SHREWSBURY, MASS. — Cornerstone Realty Capital has arranged a $53 million construction loan for Edgemere Crossing, a 250-unit multifamily project in Shrewsbury, located in Worcester County in the central part of Massachusetts. Edgemere Crossing will house 116 one-bedroom units and 134 two-bedroom units that will be furnished with stainless steel appliances, granite countertops, individual washers and dryers and private balconies/patios. Amenities will include a pool, clubhouse, fitness center, conference area, dog park and outdoor grilling and dining stations. The borrower and developer is a joint venture between The Dolben Co. and Belmont Capital. The direct lender was not disclosed.
NEW YORK CITY — Derby Copeland Capital, a locally based lending and investment firm, has provided two acquisition loans totaling $20.8 million for a pair of Manhattan apartment buildings with a combined 51 units. In the first transaction, Derby Capital provided $17 million for a 31-unit building in the East Village that includes ground-floor retail space that is leased to Lucy’s Bar and Top Beauty Salon. In the second deal, the firm funded a $3.8 million loan for a 20-unit building in Rose Hill neighborhood. The undisclosed borrower(s) plans to use portions of the proceeds to fund capital improvements.

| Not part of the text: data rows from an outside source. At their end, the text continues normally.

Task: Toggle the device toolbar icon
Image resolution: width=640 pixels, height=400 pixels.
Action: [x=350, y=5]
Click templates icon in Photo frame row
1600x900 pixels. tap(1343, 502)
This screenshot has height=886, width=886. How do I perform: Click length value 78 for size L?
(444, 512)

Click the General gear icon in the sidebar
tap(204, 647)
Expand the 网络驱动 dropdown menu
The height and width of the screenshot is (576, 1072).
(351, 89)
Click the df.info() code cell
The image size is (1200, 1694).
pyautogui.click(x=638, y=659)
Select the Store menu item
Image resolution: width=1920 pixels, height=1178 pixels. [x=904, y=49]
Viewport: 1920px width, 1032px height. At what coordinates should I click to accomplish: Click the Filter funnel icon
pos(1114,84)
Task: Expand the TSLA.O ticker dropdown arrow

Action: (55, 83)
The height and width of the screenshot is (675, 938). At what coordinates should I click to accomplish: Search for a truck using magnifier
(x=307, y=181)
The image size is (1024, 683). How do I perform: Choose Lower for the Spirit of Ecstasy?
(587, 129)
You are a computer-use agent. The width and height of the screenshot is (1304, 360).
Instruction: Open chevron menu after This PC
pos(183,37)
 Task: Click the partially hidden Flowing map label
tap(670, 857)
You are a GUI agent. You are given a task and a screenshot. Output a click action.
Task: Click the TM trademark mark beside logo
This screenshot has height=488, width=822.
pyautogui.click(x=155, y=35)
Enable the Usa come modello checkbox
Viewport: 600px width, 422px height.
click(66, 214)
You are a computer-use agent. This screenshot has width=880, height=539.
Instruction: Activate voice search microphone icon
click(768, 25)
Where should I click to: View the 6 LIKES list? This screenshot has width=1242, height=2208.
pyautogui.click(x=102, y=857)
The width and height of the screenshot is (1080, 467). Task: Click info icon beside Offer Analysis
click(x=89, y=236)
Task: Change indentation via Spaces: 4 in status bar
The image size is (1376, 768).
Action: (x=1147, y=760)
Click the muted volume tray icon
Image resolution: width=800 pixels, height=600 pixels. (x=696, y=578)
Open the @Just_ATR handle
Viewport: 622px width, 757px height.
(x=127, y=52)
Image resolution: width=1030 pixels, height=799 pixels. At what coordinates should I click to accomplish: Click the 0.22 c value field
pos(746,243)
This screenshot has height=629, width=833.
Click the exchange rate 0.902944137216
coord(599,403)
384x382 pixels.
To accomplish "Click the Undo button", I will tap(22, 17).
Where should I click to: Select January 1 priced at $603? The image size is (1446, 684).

DALLAS — Marcus & Millichap Capital Corp. (MMCC) has arranged a $23 million acquisition loan for Maravilla, a 310-unit apartment community in northwest Dallas. According to Apartments.com, the property was built in 1967 and offers studio, one-, two- and three-bedroom units that range in size from 450 to 1,350 square feet. Amenities include multiple pools, a clubhouse, pet park, playground, soccer field and outdoor grilling and dining stations. Ralph Rader of MMCC arranged the 10-year, fixed-rate loan on behalf of the buyer, a partnership led by Granite Towers Equity Group. Maravilla was 99 percent occupied at the time of sale.
WEST NEW YORK, N.J. — JLL has arranged a $150 million construction loan for RB3, a 426-unit multifamily project that will be located across the Hudson River from Manhattan in West New York, N.J. The 11-story waterfront property, which will be located within the 200-acre Port Imperial master-planned development, will offer studio, one- and two-bedroom units. Residences will be furnished with stainless steel appliances, quartz countertops, individual washers and dryers and private balconies/patios. Amenities will include a pool, fitness center, clubhouse, private offices and coworking spaces, a virtual reality room, golf simulator, children’s playroom, sky lounge, grilling stations and a pickleball court. Jon Mikula, Jim Cadranell, Steven Klein and Ryan Carroll of JLL arranged the five-year, fixed-rate loan through Northwestern Mutual on behalf of the locally based borrower, Canoe Brook Development.